Any additional instructions or specific preferences regarding medical treatment or end-of-life care not covered in this document are as follows:

  1. Pain Management: Prioritize pain relief.

  2. Spiritual and Emotional Support: Ensure access to spiritual guidance and counseling.

  3. Personal Comfort: Maintain dignity and privacy.

  4. Communication: Keep me informed; utilize alternative communication methods if needed.

  5. Family Involvement: Involve the designated healthcare agent and family in decision-making.

  6. Cultural/Religious Considerations: Respect and accommodate cultural/religious beliefs.

  7. Funeral Preferences: Specify funeral arrangements and burial/cremation wishes.

V. Appointment of Healthcare Agent

If I am unable to make medical decisions for myself, I hereby designate the following individual(s) as my healthcare agent(s) to make healthcare decisions on my behalf:

  • Name of Healthcare Agent: [Full Name]

  • Relationship to Testator: [Relationship]

  • Contact Information: [Phone Number, Email Address]

VI. Revocation of Prior Documents

I hereby revoke any prior Living Will or Advance Directive that I have previously executed.

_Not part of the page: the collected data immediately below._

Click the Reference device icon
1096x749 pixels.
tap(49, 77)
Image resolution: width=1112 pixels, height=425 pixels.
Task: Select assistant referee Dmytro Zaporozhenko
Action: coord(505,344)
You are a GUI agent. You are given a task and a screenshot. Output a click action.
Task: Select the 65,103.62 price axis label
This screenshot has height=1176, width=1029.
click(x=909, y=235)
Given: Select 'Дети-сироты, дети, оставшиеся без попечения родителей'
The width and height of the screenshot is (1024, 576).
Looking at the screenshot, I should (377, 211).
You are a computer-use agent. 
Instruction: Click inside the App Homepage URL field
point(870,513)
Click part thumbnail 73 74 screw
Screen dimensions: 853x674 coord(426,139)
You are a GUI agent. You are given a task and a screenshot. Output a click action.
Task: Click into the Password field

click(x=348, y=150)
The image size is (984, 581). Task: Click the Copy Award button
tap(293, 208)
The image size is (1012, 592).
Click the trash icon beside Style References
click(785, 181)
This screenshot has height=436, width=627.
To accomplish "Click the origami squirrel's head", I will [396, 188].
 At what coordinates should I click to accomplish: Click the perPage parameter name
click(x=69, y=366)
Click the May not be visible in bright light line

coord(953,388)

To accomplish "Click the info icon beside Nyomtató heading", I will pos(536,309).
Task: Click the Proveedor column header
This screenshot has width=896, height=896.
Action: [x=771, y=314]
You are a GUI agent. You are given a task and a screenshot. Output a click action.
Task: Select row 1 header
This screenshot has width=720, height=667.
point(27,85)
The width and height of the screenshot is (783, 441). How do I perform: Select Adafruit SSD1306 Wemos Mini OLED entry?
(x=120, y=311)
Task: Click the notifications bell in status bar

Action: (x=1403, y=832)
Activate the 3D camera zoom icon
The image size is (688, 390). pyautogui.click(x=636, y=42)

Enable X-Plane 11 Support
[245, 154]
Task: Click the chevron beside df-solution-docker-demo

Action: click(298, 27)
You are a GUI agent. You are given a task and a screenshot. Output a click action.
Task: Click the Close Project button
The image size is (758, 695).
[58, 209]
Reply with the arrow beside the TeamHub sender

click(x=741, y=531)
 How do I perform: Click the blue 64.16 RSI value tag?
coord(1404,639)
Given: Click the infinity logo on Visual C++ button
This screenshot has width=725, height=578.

VII. Signature and Witness

I sign this document on this [DATE] in the presence of the following witnesses, who attest to my signing of this Virginia Living Will:

Testator

[YOUR NAME]

[YOUR COMPANY ADDRESS]

Witness #1

Name: [WITNESS NAME 1]

Address: [WITNESS ADDRESS 1]

Witness #2

Name: [WITNESS NAME 2]

Address: [WITNESS ADDRESS 2]


VIII. Notarization (optional)

This Living Will may be notarized for additional legal validity, though it is not required by Virginia law.